■ Exercise directions: Leaving out all pictures, copy the lines below exactly, from the line with "Where should I click to: Click" to the last line, both ends included.

______________________________

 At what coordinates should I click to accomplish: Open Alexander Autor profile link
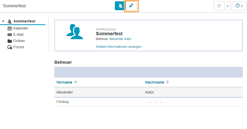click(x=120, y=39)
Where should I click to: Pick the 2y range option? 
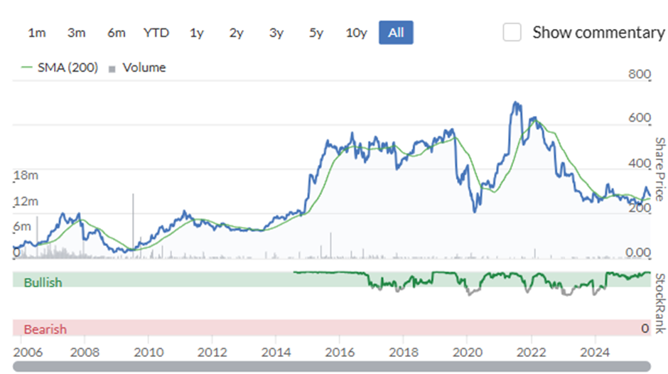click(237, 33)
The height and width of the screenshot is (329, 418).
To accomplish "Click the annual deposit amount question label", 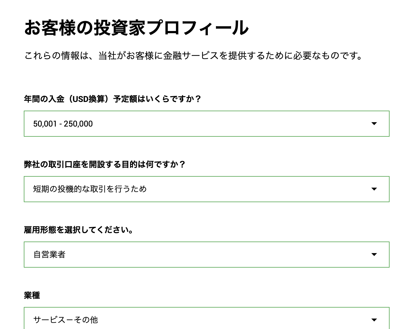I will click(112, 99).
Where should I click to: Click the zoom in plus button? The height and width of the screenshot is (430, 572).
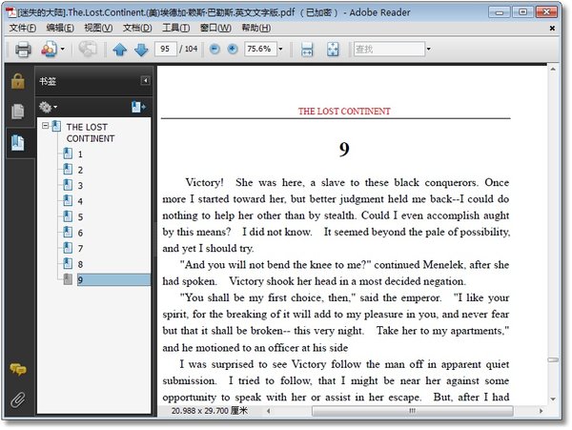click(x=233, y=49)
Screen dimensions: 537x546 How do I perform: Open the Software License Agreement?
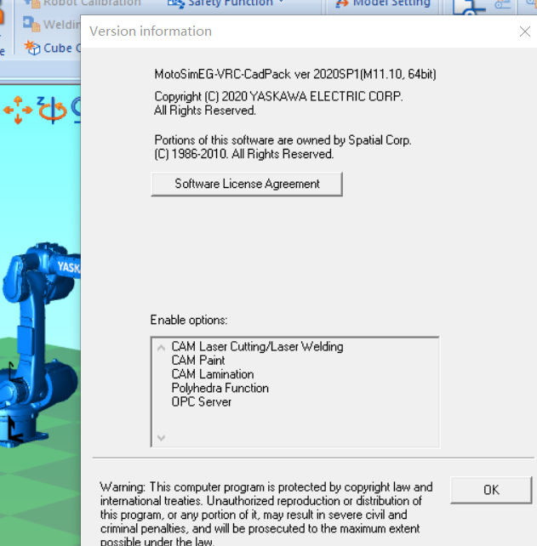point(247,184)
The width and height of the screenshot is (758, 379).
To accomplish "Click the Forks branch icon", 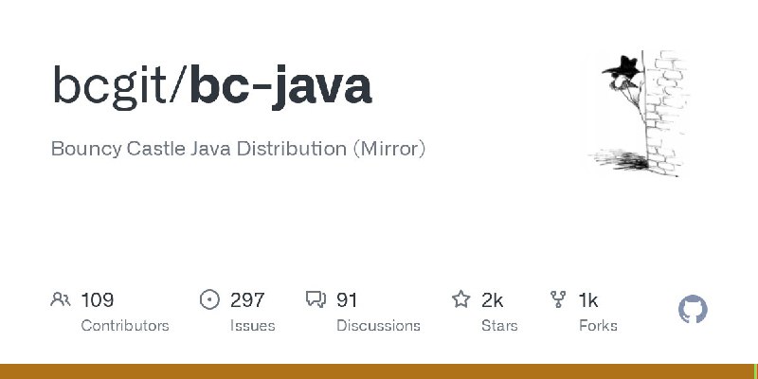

______________________________

■ Answer space:
Where should I click to: Click the zoom in plus button? The height and width of the screenshot is (430, 572).
click(x=233, y=49)
Screen dimensions: 537x546 How do I perform: Open the Software License Agreement?
point(247,184)
The width and height of the screenshot is (758, 379).
To accomplish "Click the Forks branch icon", 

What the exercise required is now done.